Methodology

pari was developed as an AI-powered model based on machine learning to detect hate speech. To train the model, tweets from the X platform were used in addition to the Hrant Dink Foundation’s extensive news data archives compiling 10 years of print media coverage. In an effort to ensure a high-quality dataset, an interdisciplinary team devised detailed annotation guidelines to eliminate ambiguities and ensure inclusiveness. Based on these guidelines, hate speech was classified into four categories and the level of severity was assessed on a scale from 0 to 10.

Exaggeration/Generalization/ Attribution/Distortion: Discourses that draw larger conclusions and inferences from an event, situation, or action, manipulate real data by distorting it, or attribute isolated incidents to the entirety of an identity.

Swearing/Insult/Defamation/Dehumanization: Discourses that include direct insults, slurs, or demeaning remarks towards a community, or describe them with actions or attributes typically associated with non-human entities.

Threat of Enmity/War/Attack/Murder/Harm: Discourses that contain hostile statements, invoke war-like language, or express a desire to harm the specific identity in question.

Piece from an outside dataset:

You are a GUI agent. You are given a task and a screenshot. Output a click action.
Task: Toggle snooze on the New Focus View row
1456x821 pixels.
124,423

Symbolization: Discourses in which an element of identity itself is used as an element of insult, hatred, or humiliation and the identity is symbolized in such manners.

In addition to hate speech categories, Tweets have also been annotated with respect to discriminatory discourse.

Discriminatory Discourse: Discourses where a community is viewed negatively as different from the dominant group in areas such as benefiting from rights and freedoms or inclusion in society.

As part of the data annotation process, annotators from different fields, comprising mostly university students, received extensive training prior to the labelling of tweets. Each tweet was annotated by three different annotators to ensure accuracy.

The dynamic and evolving nature of hate speech, cultural references, lack of context, and linguistic ambiguity (e.g. irony) are among the ongoing challenges in automatic hate speech classification. Adapting the model to accommodate these changes and maintaining accuracy requires regular data updates and retraining. Therefore, it is our aim to improve pari by regularly feeding more data. pari maintains 85% accuracy in Turkish and 80% accuracy in Arabic. In Turkish language, pari has achieved 17% false positive (FP) and 15% false negative (FN) results based on 2189 test data. In Arabic language, pari has yielded 6% false positive (FP) and 27% false negative (FN) results on 499 test data. (For further information on accuracy rates, please see “Utilizing AI in Against Hate Speech: A guide to annotation, classification and detection”).